-- What to do --
(A) From the passage on thermal fluctuations at the microscale, output the text between "The ability to" and "(); lutz15 ().", inclusive.
(B) In the passage on thermal fluctuations at the microscale, what do microscopic Maxwell demons use fluctuations to do?
(C) Resume the passage on thermal fluctuations at the microscale from the point where it stops.

-- Document segment --
________________________
The ability to manipulate, monitor and fabricate microscopic systems has witnessed a dramatic increase in recent years, opening the way towards accurate analysis of physical processes on scales where thermal fluctuations are lead actors. A key finding of these developments is that such fluctuations are not necessarily a detrimental nuisance, but rather may provide novel, noise-induced mechanisms for controlling motion and performing specific tasks at the microscale. Well-known examples are ratchets rectifying fluctuations by means of (spatial or time-reversal) asymmetries buttiker87 (); landauer88 (); reimann02 (); reimann02a (); hanggi09 (), Brownian engines extracting work from fluctuations blickle12 (); martinez16_carnot (); martinez16 (), and microscopic Maxwell demons exploiting fluctuations to convert information into energy parrondo15 (); lutz15 ().
________________________
-- Dataset content --

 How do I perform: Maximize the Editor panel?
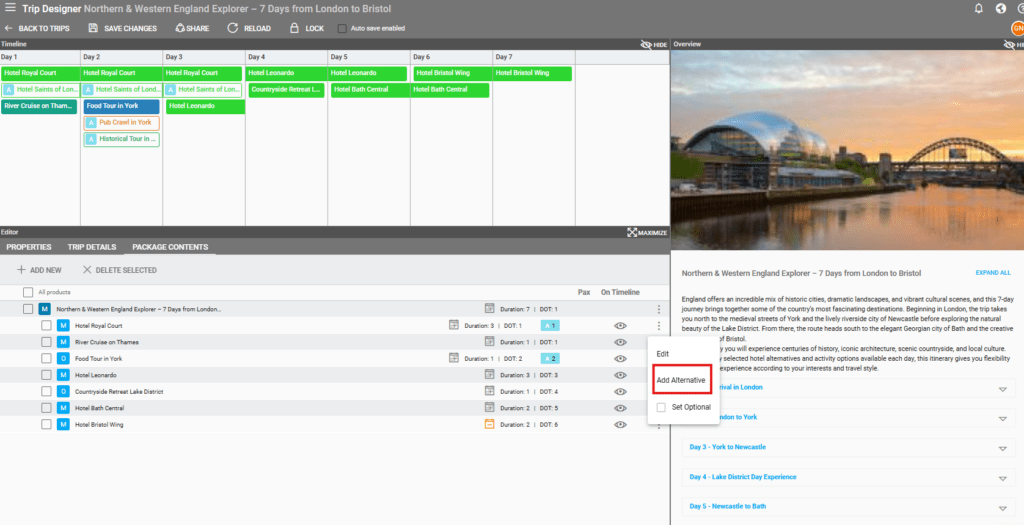632,232
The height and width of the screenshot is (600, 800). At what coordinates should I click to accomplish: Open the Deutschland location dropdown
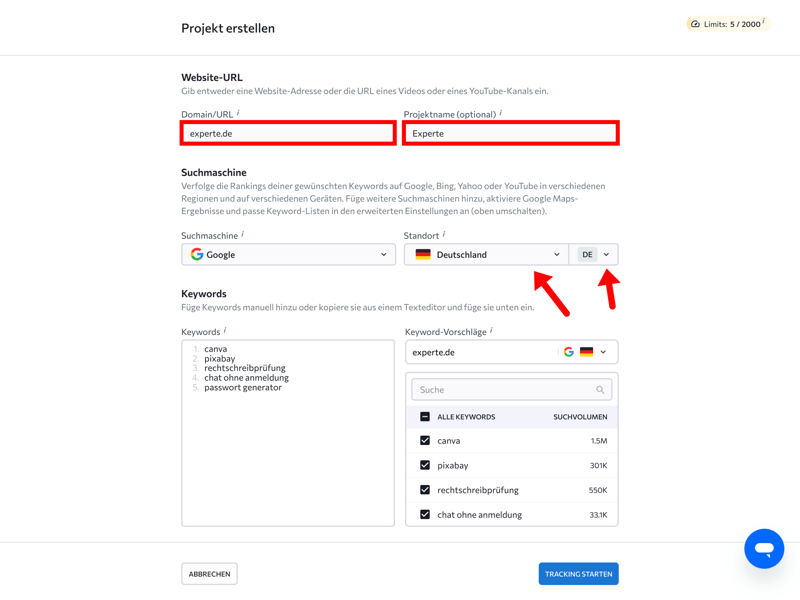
________________________
-- Answers in order --
(A)
The ability to manipulate, monitor and fabricate microscopic systems has witnessed a dramatic increase in recent years, opening the way towards accurate analysis of physical processes on scales where thermal fluctuations are lead actors. A key finding of these developments is that such fluctuations are not necessarily a detrimental nuisance, but rather may provide novel, noise-induced mechanisms for controlling motion and performing specific tasks at the microscale. Well-known examples are ratchets rectifying fluctuations by means of (spatial or time-reversal) asymmetries buttiker87 (); landauer88 (); reimann02 (); reimann02a (); hanggi09 (), Brownian engines extracting work from fluctuations blickle12 (); martinez16_carnot (); martinez16 (), and microscopic Maxwell demons exploiting fluctuations to convert information into energy parrondo15 (); lutz15 ().

(B) They convert information into energy.

(C)
In the present Letter we suggest a new strategy for rectifying thermal noise into directed movement of a microscopic particle, which requires only three simple ingredients: an anisotropic thermal environment, a plain, unstructured surface (or “hard wall”), and a static force oriented towards the surface so that particle motion is constrained to its close vicinity. The anisotropic thermal environment induces anisotropic diffusion, even for a spherical particle. As we will show below, the interplay between this diffusive behavior and the constraining boundary couples the drift components of the particle motion perpendicular and parallel to the surface. As a consequence, the particle on average moves along the surface, even though there is no deterministic force component applied in that direction. The drift velocity of that directed movement is essentially controlled by the anisotropy of the bath. Unlike common noise-rectifying ratchets, this mechanism does therefore not require any state-dependent diffusion buttiker87 (); landauer88 (), spatially asymmetric periodic force field or ratchet-like topographical structure, or any time-asymmetric driving forces reimann02 (); reimann02a (); hanggi09 ().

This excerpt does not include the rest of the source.